INPUT

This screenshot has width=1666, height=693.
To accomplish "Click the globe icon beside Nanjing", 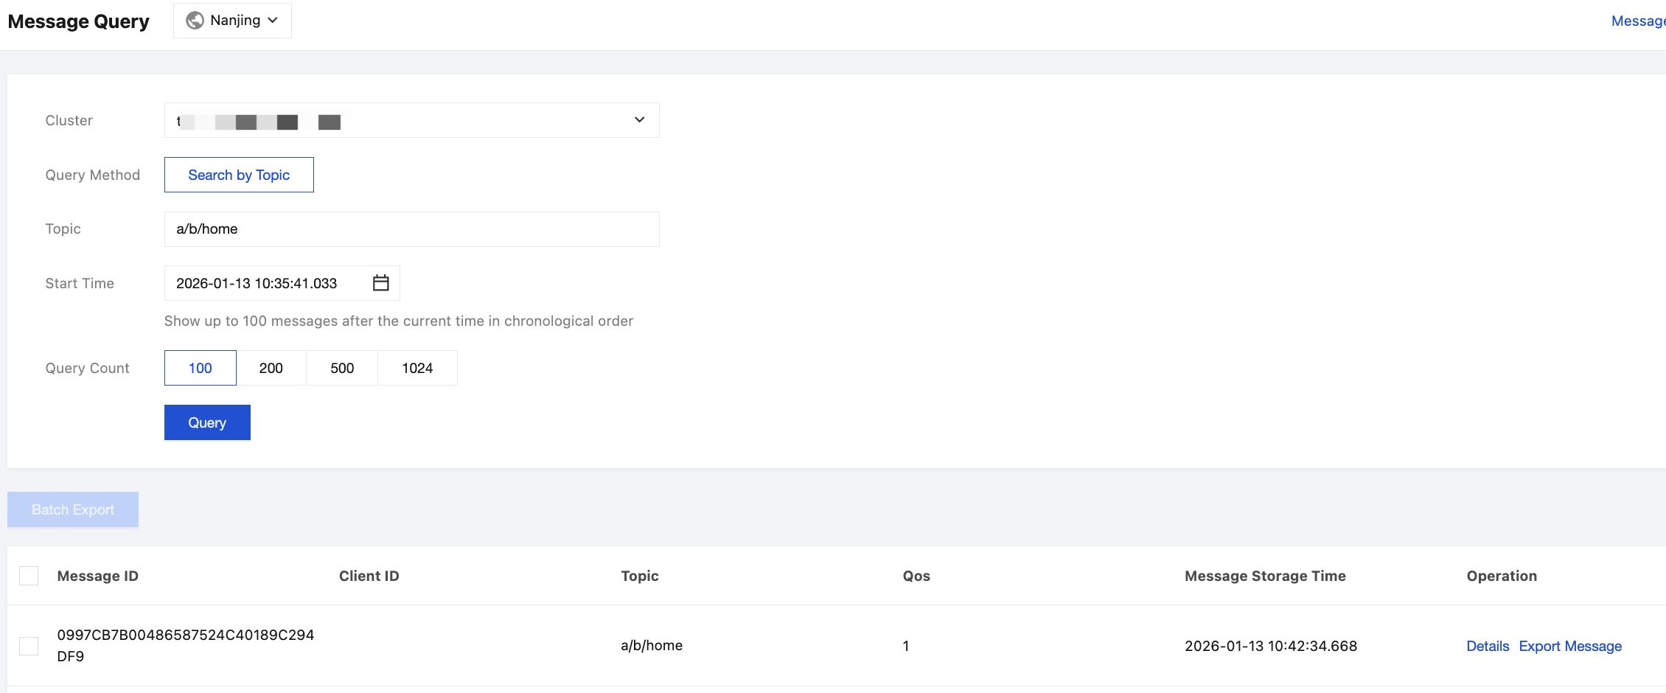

* * *

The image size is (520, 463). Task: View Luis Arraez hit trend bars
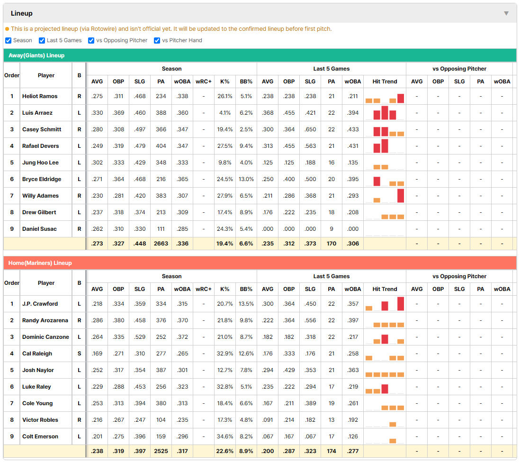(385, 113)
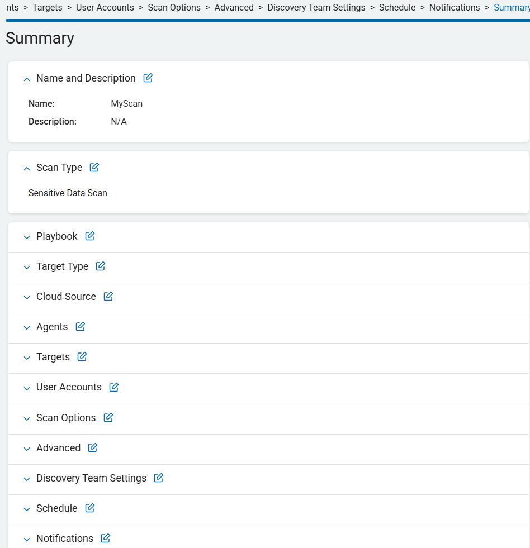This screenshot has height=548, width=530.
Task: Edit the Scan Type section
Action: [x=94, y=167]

...

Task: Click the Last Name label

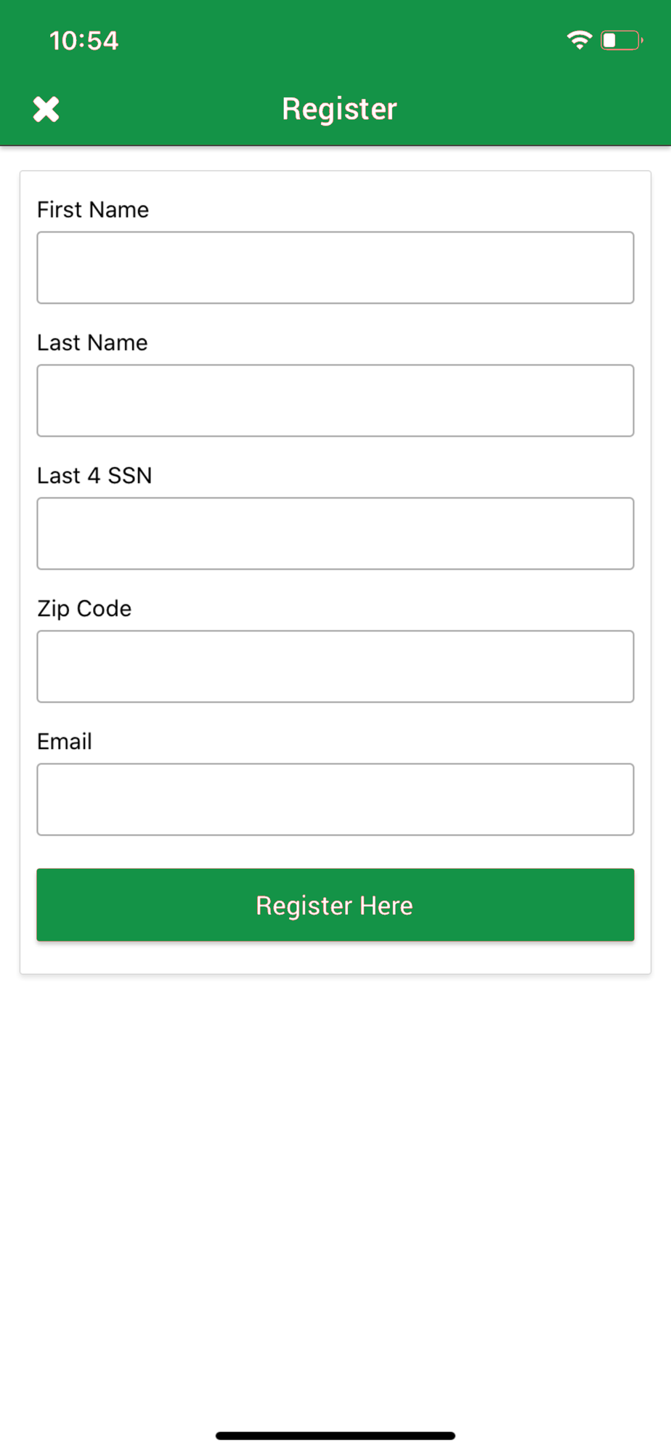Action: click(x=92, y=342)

WORK INSTRUCTIONS
Working from the entries above, reproduce exactly and only the lines beginning with the line that has "This screenshot has width=1666, height=693." and ending with the line that has "the globe icon"; omit all pictures.

THE ANSWER
This screenshot has width=1666, height=693.
To accomplish "Click the globe icon beside Nanjing", 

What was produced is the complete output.